Not sure if you're still looking for a solution, but maybe others can look into `hstack` and `vstack` - http://docs.scipy.org/doc/scipy/reference/generated/scipy.sparse.hstack.html. I think we can define a csr_matrix for the single additional row and then `vstack` it with the previous matrix.

• 2
• source code for vstack As this implies, it returns a new copy of the input matrices, thus not efficient enough if we want to expand a matrix inplace.

I don't think that there is any way to really escape from doing the copying. Both of those types of sparse matrices store their data as Numpy arrays (in the data and indices attributes for csr and in the data and rows attributes for lil) internally and Numpy arrays can't be extended.

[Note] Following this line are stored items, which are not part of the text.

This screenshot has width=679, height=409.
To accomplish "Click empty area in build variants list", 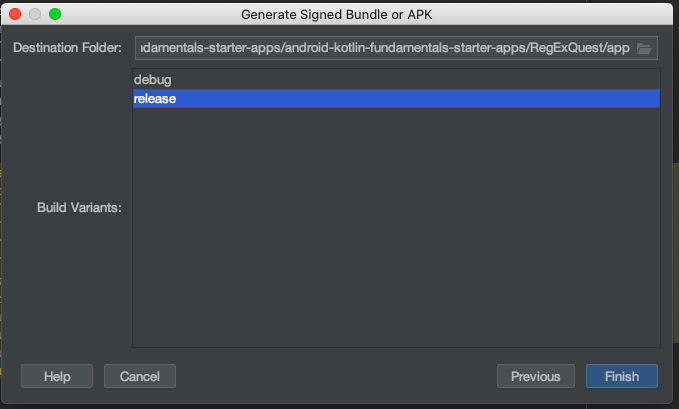I will point(396,227).
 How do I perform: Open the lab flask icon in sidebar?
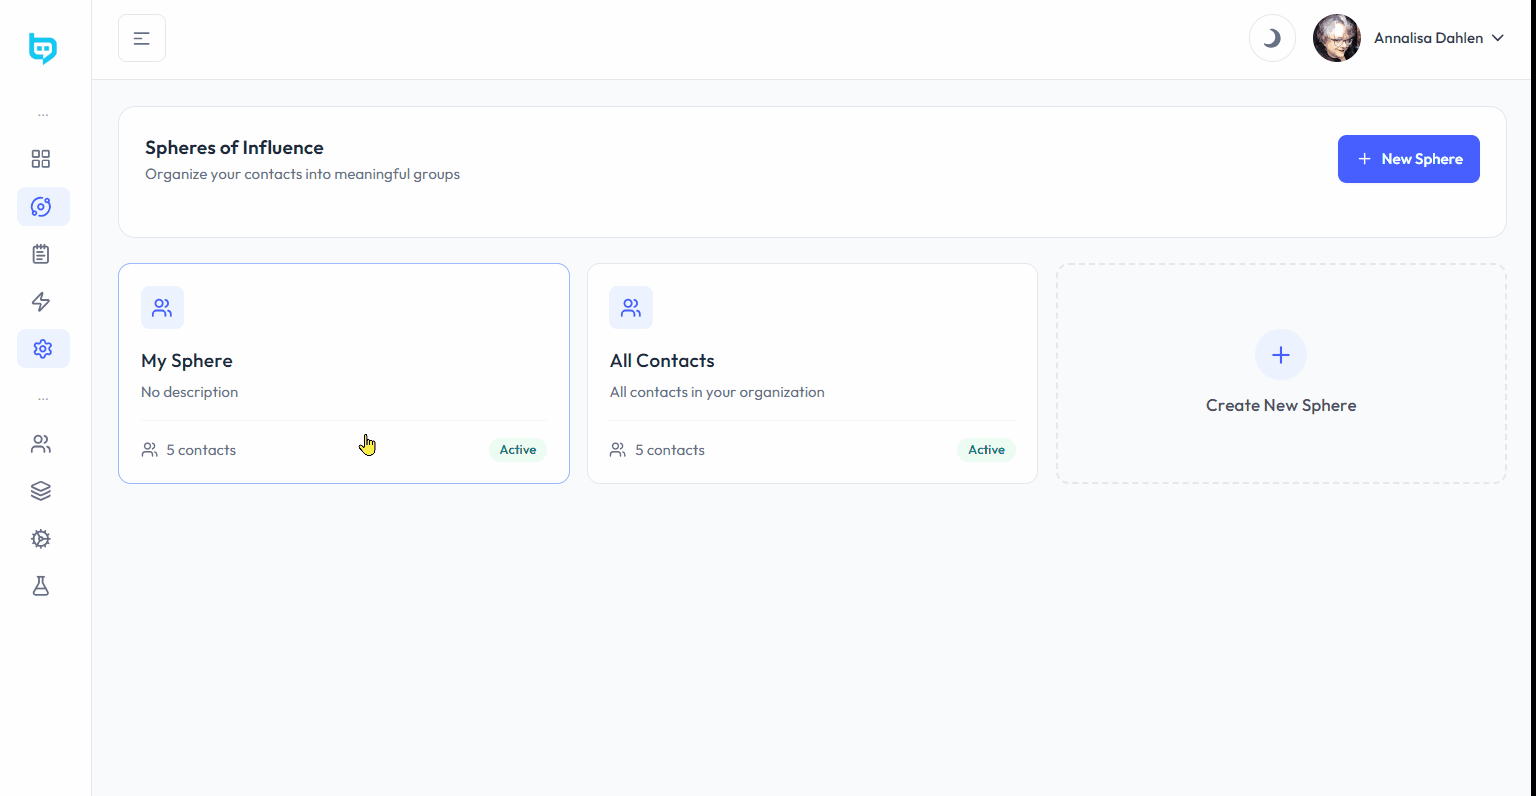tap(41, 586)
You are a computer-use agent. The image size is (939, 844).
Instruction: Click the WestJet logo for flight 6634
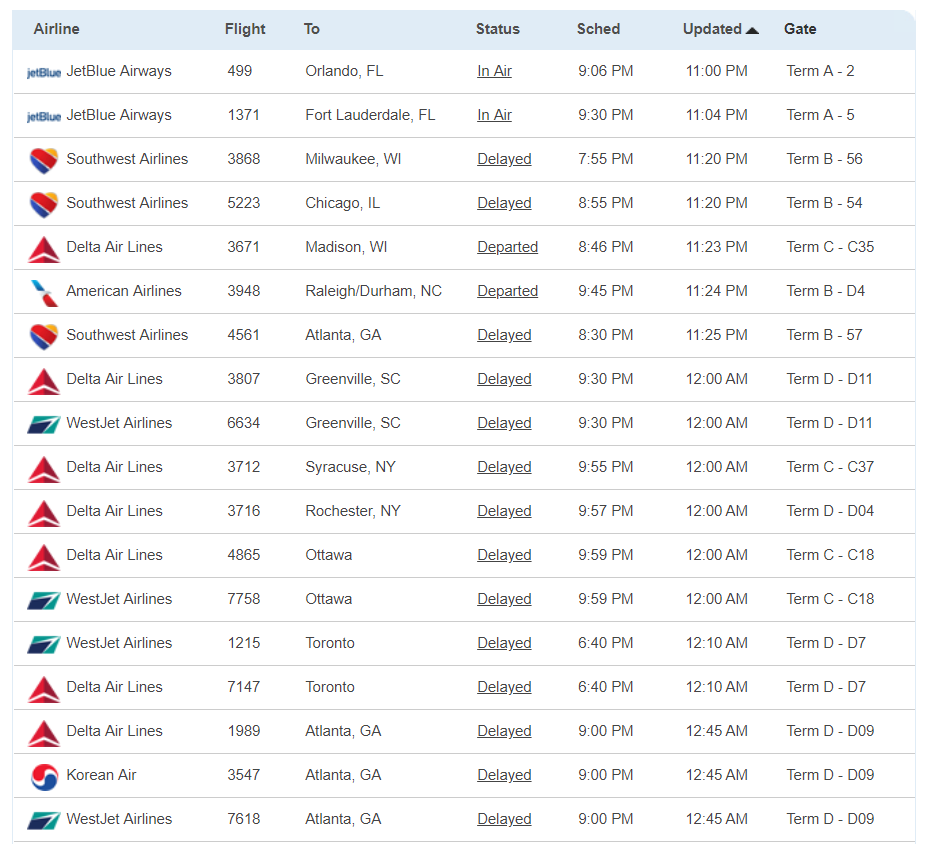44,424
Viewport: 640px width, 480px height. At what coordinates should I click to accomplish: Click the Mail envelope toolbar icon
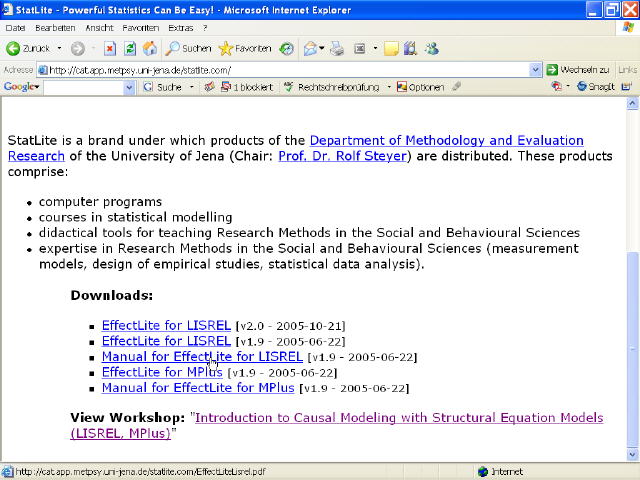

LIL does stand for LInked List, but the current implementation doesn't quite live up to the name. The Numpy arrays used for `data` and `rows` are both of type object. Each of the objects in these arrays are actually Python lists (an empty list when all values are zero in a row). Python lists aren't exactly linked lists, but they are kind of close and quite frankly a better choice due to O(1) look-up. Personally, I don't immediately see the point of using a Numpy array of objects here rather than just a Python list. You could fairly easily change the current lil implementation to use Python lists instead which would allow you to add a row without copying the whole matrix.